KDOG
- North Mankato, Minnesota; United States;
- Broadcast area: Mankato, Minnesota
- Frequency: 96.7 MHz
- Branding: Hot 96.7

Programming
- Format: Top 40 (CHR)

Ownership
- Owner: Linder Radio Group; (Subarctic Media, LLC);
- Sister stations: KTOE, KATO-FM, KEMJ, KXLP, KXAC, KFSP, KRRW

History
- First air date: April 1, 1985; 40 years ago
- Call sign meaning: Kickin' The DOG FM (former branding)

Technical information
- Licensing authority: FCC
- Facility ID: 42993
- Class: C3
- ERP: 4,000 watts
- HAAT: 198 m (650 ft)

Links
- Public license information: Public file; LMS;
- Webcast: Listen Live
- Website: hot967.fm

= KDOG =

Radio station in North Mankato–Mankato, Minnesota

KDOG (96.7 FM, "Hot 96.7") is a radio station serving Mankato, Minnesota.

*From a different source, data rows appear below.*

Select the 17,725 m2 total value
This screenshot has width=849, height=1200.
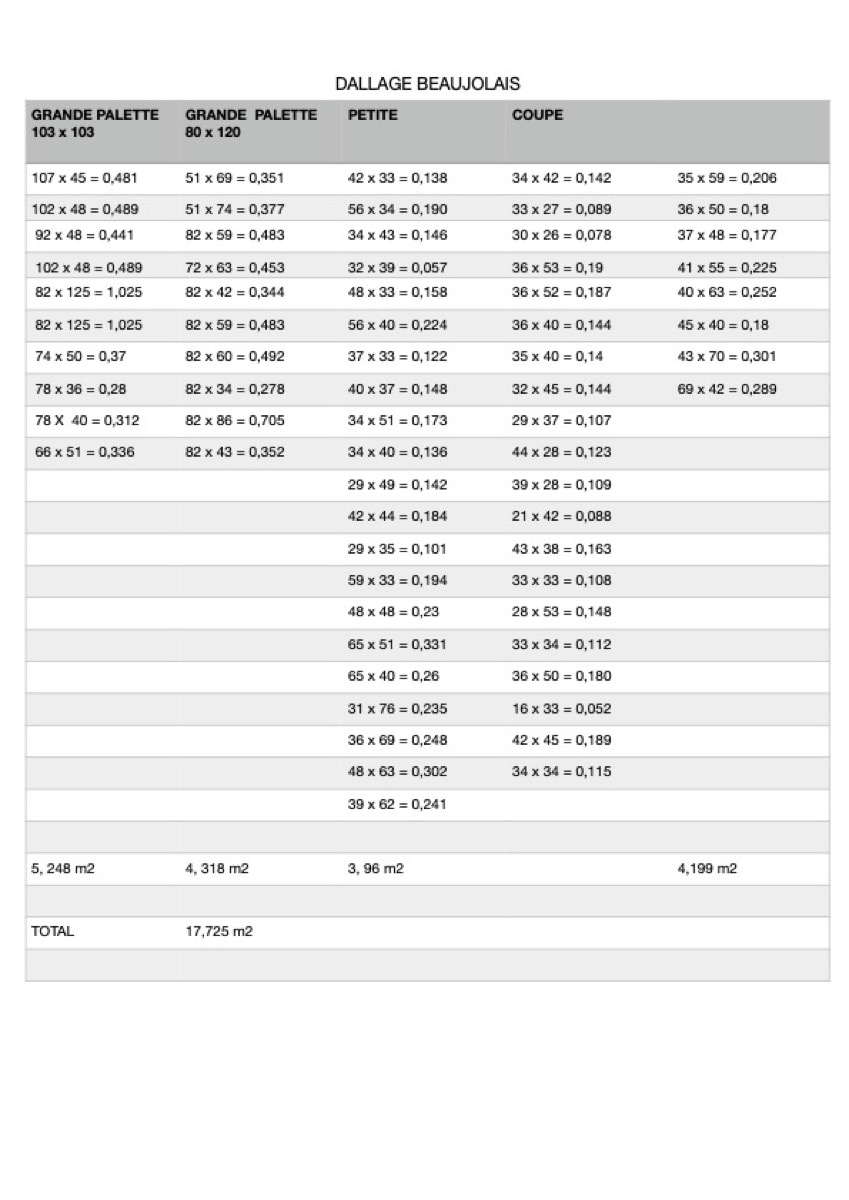pos(219,932)
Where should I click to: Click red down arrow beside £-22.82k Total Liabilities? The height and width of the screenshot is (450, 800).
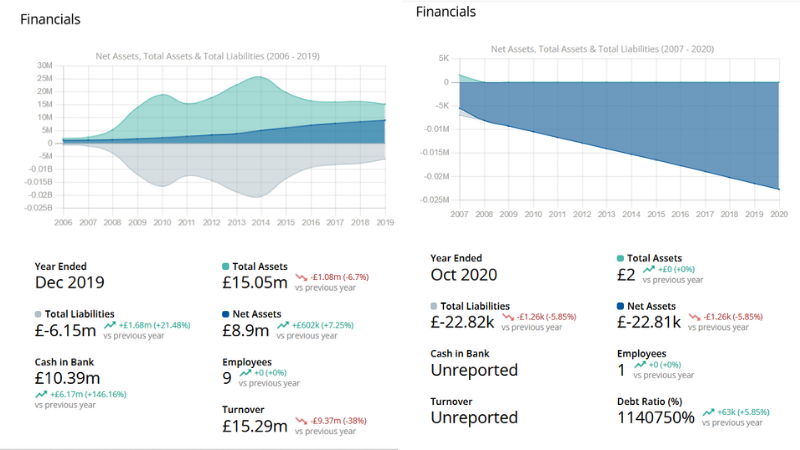(x=509, y=316)
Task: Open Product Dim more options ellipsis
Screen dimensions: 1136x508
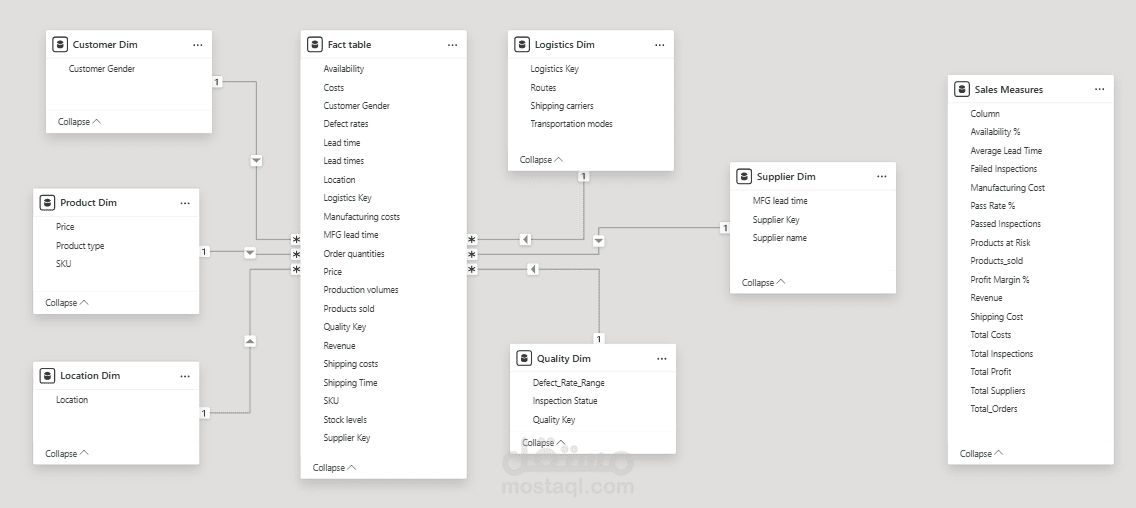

The station airs a Top 40 (CHR) format. They are licensed to North Mankato, Minnesota and serves the Mankato area and the Minnesota River Valley. KDOG is owned by Linder Radio Group.

==History==
The station went on the air at 12:01 a.m. on April 1, 1985, as "All Hit 97 KDOG". The very first song played was "FM (No Static at All)" by Steely Dan. Original on-air staff included: Rick Williams (Morning Drive), Brian Garvin (Middays), John McCormick (Afternoon Drive), Dr. Bob (Evenings), Randy Paul (Overnights), Johnny Martin (Weekends), Dave Sterling (Weekends). At the time, KDOG was the only CHR format in the Mankato area. About 4 months later, KEEZ changed to "Z99" and adopted the CHR format as well. Over the years, KDOG has tweaked its on-air presentation slightly, going so far as to rebrand itself as "The Spot @ 96-7" in May 1999, with a modern AC orientation and the syndicated Bob and Sheri morning show. The station dropped the "Spot" moniker and transitioned to a broader hot adult contemporary format in August 2002, and flipped to adult hits in 2006. From April 2006 to July 2008, KDOG simulcasted on sister station KNSG in Springfield, Minnesota, which serves Redwood Falls and Marshall. On September 4, 2009, KDOG returned to its CHR roots as "Hot 96.7".